In 1928 Merrill became convinced that stock prices were too high and attempted to convince his clients to sell their shares, advice which President Coolidge ignored, effectively saving them from the great crash of 1929. Feeling certain that the depression would be long-lived, Merrill decided to get out of the business in 1930, selling up $5 million of his firm’s capital to E.A. Pierce and Co., limiting his services to handling equity services for his growing list of chain store clients, including Western Auto supply and First National Stores. In 1932 he helped to found Family Circle, the first magazine distributed in grocery stores. He viewed this as a retirement of sorts, deciding to spend his time enjoying his homes in Palm Beach and Southampton. He was in the newspaper as much for his business as for the gossip he created in his personal, by 1940 having been married three times and having numerous affairs, he referred to them as “recharging his batteries”, earning him the nickname “Good time Charlie” amongst his friends.

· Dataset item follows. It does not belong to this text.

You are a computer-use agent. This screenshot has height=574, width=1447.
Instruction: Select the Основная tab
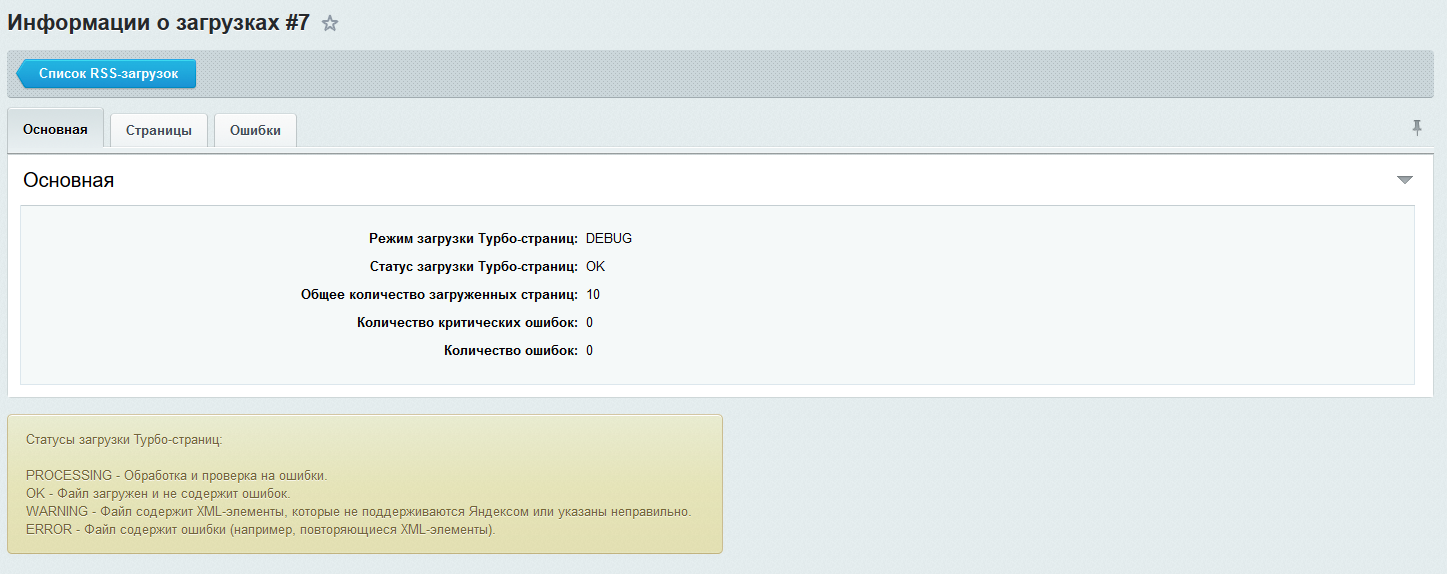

Lynch passed away at the age of 52 in 1938, shortly before Merrill re-entered the business in 1940, merging Merrill Lynch with E.A Pierce & Co. In 1941 the company merged again to create Merrill Lynch, Pierce, Fenner, and Beane, becoming the largest brokerage in the world with 93 offices in cities throughout the world. In the 1940s Merrill sought to bring small investors to the market by engaging in a campaign entitled “Bring Wall Street to Main Street” which educated the public through printing pamphlets and advertisements. He also restructured his business to change the public’s perception of brokerage firms by implementing a training program for all of his employees to ensure they knew at least a little about the business and paying them on a regular salary instead of commission with bonuses as incentives, cancelling service charges and keeping commissions low. He further created a yearly report to be sent to his clients in order to reassure them that their money was safe at the firm. His strategy proved to be immensely successful, with the small investors flocking to the company and remaining loyal.
Many copied the ideas shown by Merrill but he consolidated the company’s position as the largest firm in the world, having a total of 115 offices in the US by the time of Merrill’s death in 1956 and a further 100 partners, an any given day handling 10% of transactions on the New York Stock Exchange. He is credited as being a highly influential force in the investment world, not only because of his success but due to the conservative image of Wall Street he helped create, and the new policies he implemented, making investing common-place for the middle-class. He donated roughly 95% of his $25 million estate to colleges, churches, and hospitals. His impact is still felt today and his ideas continue to have tremendous effect, leading a new era in investment banking.